The District Court granted Plaintiff's Motion to Dismiss without prejudice until such time as the Plaintiff obtained counsel. (ECF No. 147). Accordingly, it appears that the Plaintiff's Motion to Reopen Suit is a dispositive motion and the Magistrate Judge's Order of April 12, 2013, will be construed as a Report and Recommendation. Likewise, Plaintiff's notice of appeal of the Magistrate Judge's Order of April 12, 2013, to the District Court Judge (ECF No. 164) will be construed as objections to the Report and Recommendation. B. Standard of Review

In disposing of objections to a magistrate judge's report and recommendation, the district court must make a de novo determination of those portions of the report to which objections are made. 28 U.S.C. § 636(b)(1)(C); see also Henderson v. Carlson, 812 F.2d 874, 877 (3d Cir. 1987). This court may accept, reject, or modify, in whole or in part, the findings or recommendations made by the magistrate judge. The district court judge may also receive further evidence or recommit the matter to the magistrate judge with instructions. Id.; 28 U.S.C. § 636(b)(1). C. The Magistrate Judge Was Correct in Denying Plaintiff's Motion to Reopen

After careful and independent review of the Plaintiff's notice of appeal of the Magistrate Judge's Order of April 12, 2013, to the District Court Judge, and after de novo review of the pleadings and documents in this case, together with the Magistrate Judge's Memorandum Order of April 12, 2013, this Court will adopt the Memorandum Order as the Opinion of the District Court.

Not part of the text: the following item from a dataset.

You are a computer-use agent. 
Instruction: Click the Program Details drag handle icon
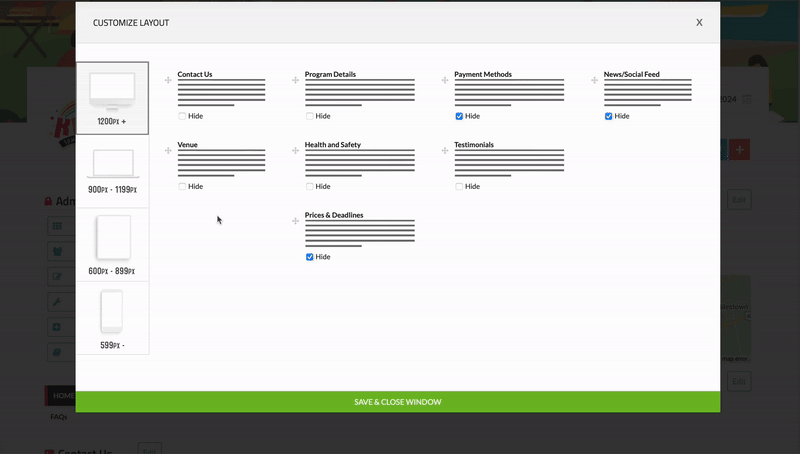(295, 80)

Plaintiff was very clear in his Notice / Motion of Dismissal of Actions that he sought dismissal "in order to obtain counsel . . . . [He] expect[ed] to be released soon and could then soon thereafter hire counsel with the aid of a computer and phone book." Mot. at 2 (ECF No. 145). It is not disputed that Plaintiff's Motion / Petition to Reopen Civil Suit (ECF No. 149) failed to indicate that Plaintiff had retained counsel. In fact, in his Notice of Appeal, Plaintiff states that it "is immaterial / irrelevant" that he had not retained counsel. Nothing could be further from the truth. The only basis available under the District Court Order for reopening the case was if Plaintiff retained counsel.

Moreover, in his Notice of Appeal, Plaintiff offers a new and completely different explanation for why he requested that his case be dismissed. Now, Plaintiff states that "being frustrated by Caiazza's hostile behavior, [he] decided to file a 'motion to dismiss' action without prejudice, until Mr, Caiazza was replaced with a permanent magistrate." Petition at ¶ 7. If, as Plaintiff claims, his Motion to Reopen was premised on a notion of judge shopping, such a claim is plainly inadequate as a ground for reopening his case, and his request to reopen must be rejected by this Court.

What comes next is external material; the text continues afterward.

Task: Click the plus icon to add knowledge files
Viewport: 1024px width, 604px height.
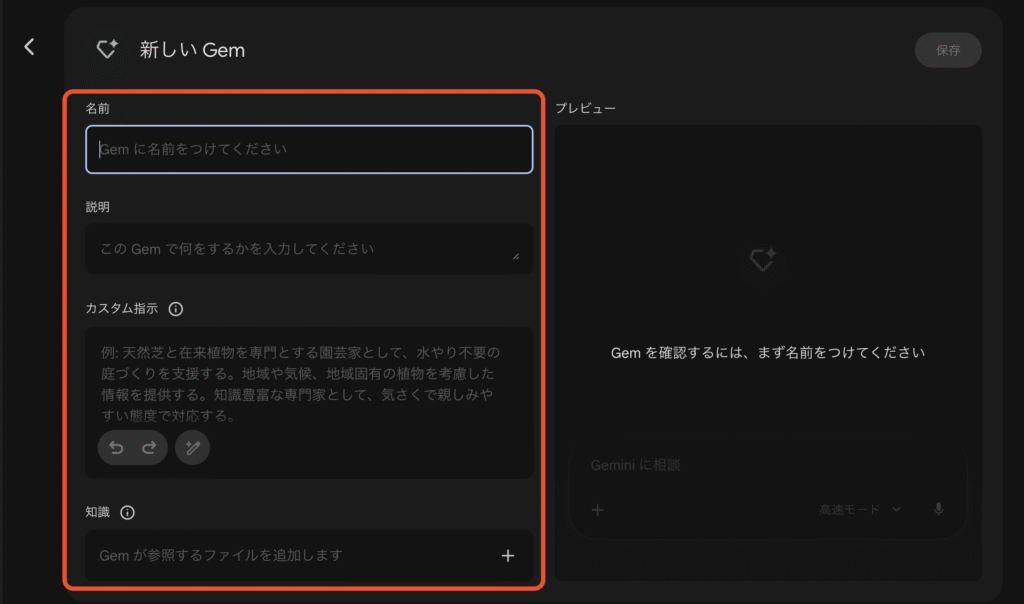Action: click(508, 556)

On June 1, 1994, Francis X. Caiazza was appointed as a Magistrate Judge to the United States District Court for the Western District of Pennsylvania, where he served until his retirement in July of 2008. In November 2010, this case was reassigned from Magistrate Judge Amy Reynolds Hay to Magistrate Judge Caiazza, who had returned to the bench on a recall basis. On February 28, 2013, the case was referred from Magistrate Judge Caiazza to Magistrate Judge Cynthia Reed Eddy.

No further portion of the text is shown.